Causes: Short-term overheat failures are most common during boiler start-up. Failures result when the tube metal temperature is extremely elevated from a lack of cooling steam or water flow. A typical example is when superheater tubes have not cleared of condensation during boiler start-up, obstructing steam flow. Tube metal temperatures reach combustion gas temperatures of 1600F (870C) or greater which lead to tube failure.
Components typically affected: Furnace wall tubes, superheaters, reheaters.
Solutions: Ensure that no blockages exist within the tubes and bends. Follow prescribed shut-down and start-up procedures to boil out any condensate.
Symptoms: The failed tube has minimal swelling and a longitudinal split that is narrow when compared to short-term overheat. Tube metal often has heavy external scale build-up and secondary cracking.
Causes: Long-term overheat occurs over a period of months or years. Superheater and reheater tubes commonly fail after many years of service as a result of creep. During normal operation, alloy superheater tubes will experience increasing temperature and strain over the life of the tube until the creep life is expended. Furnace water wall tubes can also fail from long-term overheat. In the case of water wall tubes, the tube temperature increases abnormally, most commonly from waterside problems such as deposits, scale, or restricted flow. In the case of either superheater or water wall tubes, eventual failure is by creep rupture.
Components typically affected: Furnace wall tubes, superheaters, reheaters.
Solutions: Correct flame impingement issues on waterwall tubes. Correct water/steam circulation maldistribution issues. Chemically clean tubes to improve heat transfer. Balance furnace/flue gas temperatures with circulation to reduce the tube temperatures.
Symptoms: Failure is brittle with a thick edge fracture.
Causes: Long-term operation at relatively high metal temperatures can result in damage in carbon steels of higher carbon content, or carbon-molybdenum steel, particularly in weld heat affected zones (HAZ), and result in a unique degradation of the material. These materials, if exposed to excessive temperature, will experience dissolution of the iron carbide in the steel and formation of graphite nodules, resulting in a loss of strength and eventual failure.
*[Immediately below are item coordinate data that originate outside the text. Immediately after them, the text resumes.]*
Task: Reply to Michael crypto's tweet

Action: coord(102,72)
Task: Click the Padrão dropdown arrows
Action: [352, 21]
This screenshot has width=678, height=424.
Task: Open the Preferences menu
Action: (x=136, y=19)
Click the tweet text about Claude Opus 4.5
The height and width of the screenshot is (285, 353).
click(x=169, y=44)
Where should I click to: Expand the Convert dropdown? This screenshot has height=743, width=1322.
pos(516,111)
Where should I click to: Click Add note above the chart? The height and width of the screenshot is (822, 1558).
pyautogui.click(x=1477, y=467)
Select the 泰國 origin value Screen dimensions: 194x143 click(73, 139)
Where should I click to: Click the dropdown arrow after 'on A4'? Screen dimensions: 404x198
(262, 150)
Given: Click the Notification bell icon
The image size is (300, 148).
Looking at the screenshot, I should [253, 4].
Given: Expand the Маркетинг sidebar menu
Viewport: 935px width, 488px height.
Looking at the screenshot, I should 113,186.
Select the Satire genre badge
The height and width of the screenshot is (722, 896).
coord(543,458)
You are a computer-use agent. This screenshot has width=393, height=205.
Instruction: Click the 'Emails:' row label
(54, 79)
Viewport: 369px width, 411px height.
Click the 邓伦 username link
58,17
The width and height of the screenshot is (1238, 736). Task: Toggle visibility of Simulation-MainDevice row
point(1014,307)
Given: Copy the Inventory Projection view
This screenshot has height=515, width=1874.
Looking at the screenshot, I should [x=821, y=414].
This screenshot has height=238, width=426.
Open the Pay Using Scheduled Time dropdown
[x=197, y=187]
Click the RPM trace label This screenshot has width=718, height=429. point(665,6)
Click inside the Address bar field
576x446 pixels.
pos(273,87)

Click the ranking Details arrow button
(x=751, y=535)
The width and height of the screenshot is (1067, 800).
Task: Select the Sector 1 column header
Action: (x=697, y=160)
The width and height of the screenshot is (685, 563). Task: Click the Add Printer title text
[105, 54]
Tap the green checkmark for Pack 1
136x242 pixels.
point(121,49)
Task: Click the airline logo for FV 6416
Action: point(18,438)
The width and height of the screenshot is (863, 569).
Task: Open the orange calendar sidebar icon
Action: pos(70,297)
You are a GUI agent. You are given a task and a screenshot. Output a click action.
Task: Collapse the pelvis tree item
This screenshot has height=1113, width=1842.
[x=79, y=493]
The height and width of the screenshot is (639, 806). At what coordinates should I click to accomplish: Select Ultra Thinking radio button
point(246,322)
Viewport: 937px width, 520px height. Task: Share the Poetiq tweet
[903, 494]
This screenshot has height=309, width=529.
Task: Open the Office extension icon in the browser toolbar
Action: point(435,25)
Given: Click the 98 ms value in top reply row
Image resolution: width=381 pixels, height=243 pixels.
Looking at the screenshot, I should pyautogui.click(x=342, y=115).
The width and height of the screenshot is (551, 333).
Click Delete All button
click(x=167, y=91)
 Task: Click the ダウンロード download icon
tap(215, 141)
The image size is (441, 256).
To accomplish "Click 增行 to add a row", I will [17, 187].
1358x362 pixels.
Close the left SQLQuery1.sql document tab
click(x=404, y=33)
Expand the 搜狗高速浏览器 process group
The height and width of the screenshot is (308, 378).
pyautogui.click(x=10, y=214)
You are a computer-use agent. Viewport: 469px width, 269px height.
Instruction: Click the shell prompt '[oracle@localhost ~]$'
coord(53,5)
Sudden tube failures can occur with no warning.
Components typically affected: Most prevalent in the portions of the superheater and reheater that operate at relatively low temperatures (such as piping).
Solutions: Use available graphitization prediction curves to determine locations that are at greatest risk. Evaluate samples from locations that are at greatest risk. Replace components that display evidence of graphitization.
Dissimilar metal weld (DMW) failure
Symptoms: Failure is preceded by little or no warning of tube degradation. The material fails at the ferritic side of the weld, along the weld fusion line. A failure tends to be catastrophic as the entire tube will fail across the circumference of the tube section.
Causes: DMW describes the butt weld where an autenitic (stainless steel) material joins a ferritic alloy (such as SA213T22) material. Failures at DMW locations occur on the ferritic side of the butt weld. These failures are attributed to several factors: high stresses at the austenitic-to-ferritic interface due to differences in expansion properties of the two materials, excessive external loading stresses and thermal cycling, and creep of the ferritic material. Failures are a function of operating temperatures and unit design.
Components typically affected: Superheater and reheater outlet bank connections to the outlet headers.
Solutions: Replace DMWs with a shop-welded Dutchman or a field weld that utilizes a Ni-based weld metal. Ensure that locations where DMWs are present are not being overheated during operation.